How can I upgrade my laptop? It's running like a dog and I've tried everything to speed it up. I'm at the end of my tether.
Adrian LloydLaptops are notoriously difficult to upgrade from their default specification. Whereas you can chop and change literally any component inside a desktop PC, there are only a few parts of a laptop that can be modified by the average user.
Upgrading the memory is the easiest place to start, and luckily this will also likely yield the most noticeable increase in performance. To add more RAM to your laptop, you'll first need to identify what type of memory your laptop can accept.

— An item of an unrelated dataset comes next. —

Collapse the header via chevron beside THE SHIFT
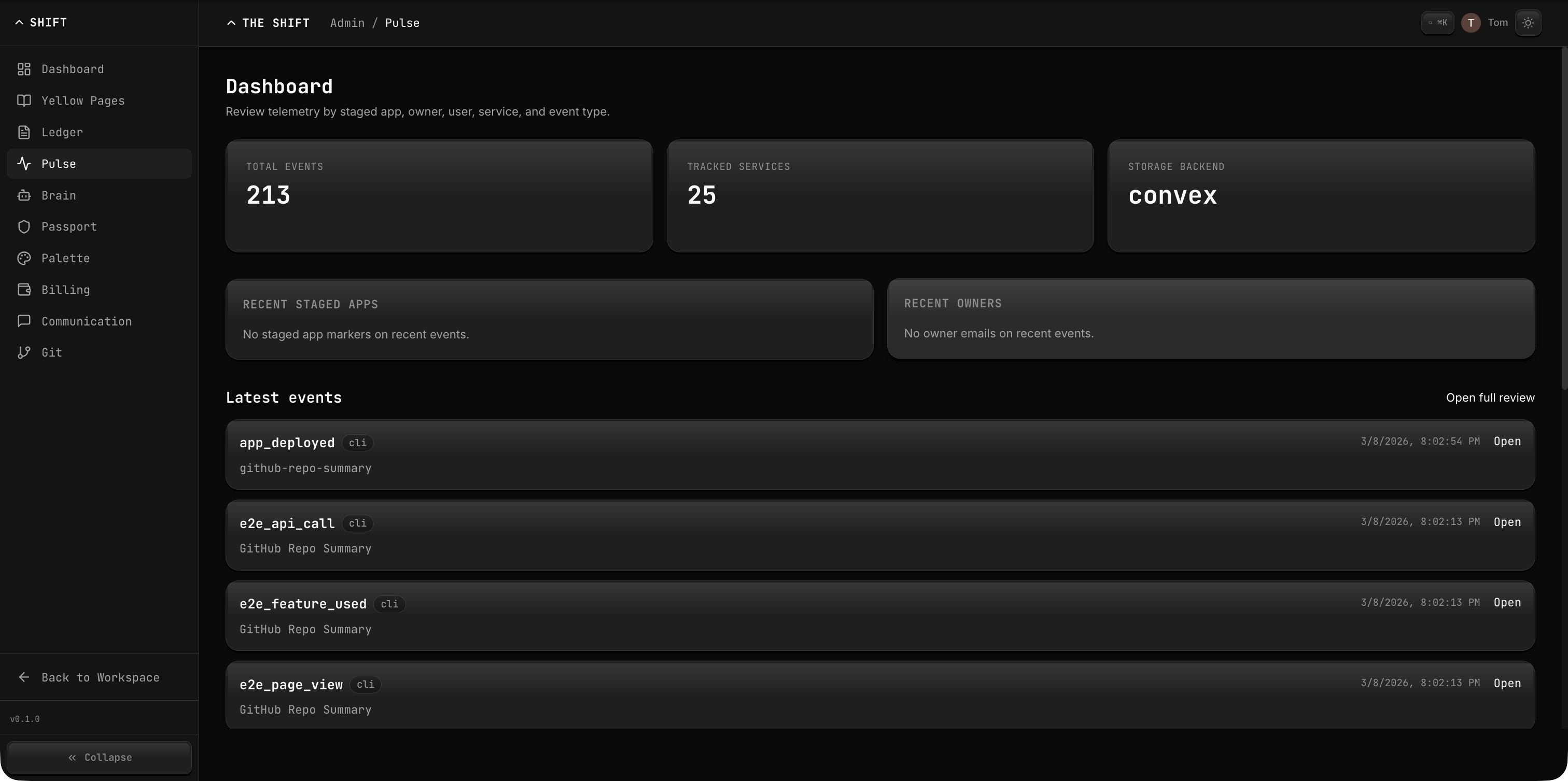Image resolution: width=1568 pixels, height=781 pixels. (231, 22)
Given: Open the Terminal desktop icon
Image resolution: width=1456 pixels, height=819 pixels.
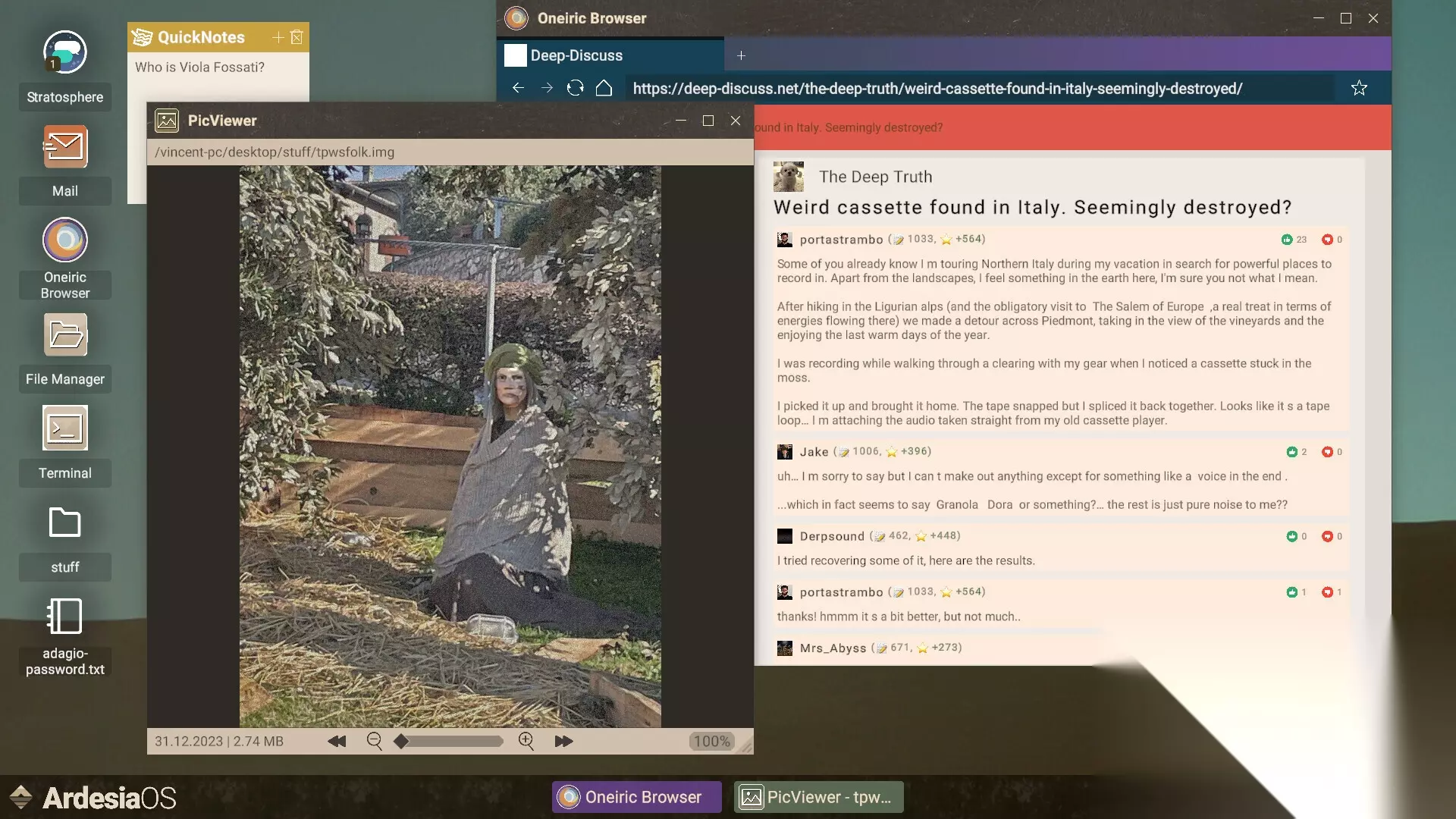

One of the easiest ways of finding this out is to use the Memory Advisor Tool from memory specialists Crucial. It allows you to enter the make and model of your laptop and automatically figures out the best type of memory for your use. Microsoft says Windows XP can run with only 128MB of memory, but we think you need at least 512MB of RAM and ideally 1GB (we'll get to how to install it in a second).
Another relatively straightforward upgrade option is to change the hard drive. You can buy 100GB 2.5-inch laptop drives from Web stores such as ebuyer.com for as little as £70, which will allow you to store hundreds of hours of video footage or hundreds of thousands of image files. In addition, 8x laptop DVD rewriter drives can be bought for around £50, and are a great means of copying 4.7GB of data to a single disc, or up to 8.5GB for dual-layer models.
If your laptop lacks wireless capabilities, you should seriously consider investing in a wireless PC Card. These allow you to connect to Wi-Fi hotspots for on-the-go Internet access, or for your laptop to link with other wireless-enabled devices without cables. If your laptop is quite old, you might also want to add USB2 support. This allows your USB devices to move data to and from your laptop 40 times faster than the original USB specification.
Once you've got the parts you need, you'll need to get your hands very dirty to install them. Installing RAM yourself isn't particularly tricky once you know how, but you should check your own laptop documentation as the installation methods vary between models.
Unfortunately, that's about all we can tell you. It's nigh-on impossible to upgrade the graphics card or central processing unit of a laptop because these components are so tightly integrated with the system board. Despite this, we believe that adding memory, and by following our advice on spring cleaning your operating system, you'll have a faster, more responsive laptop.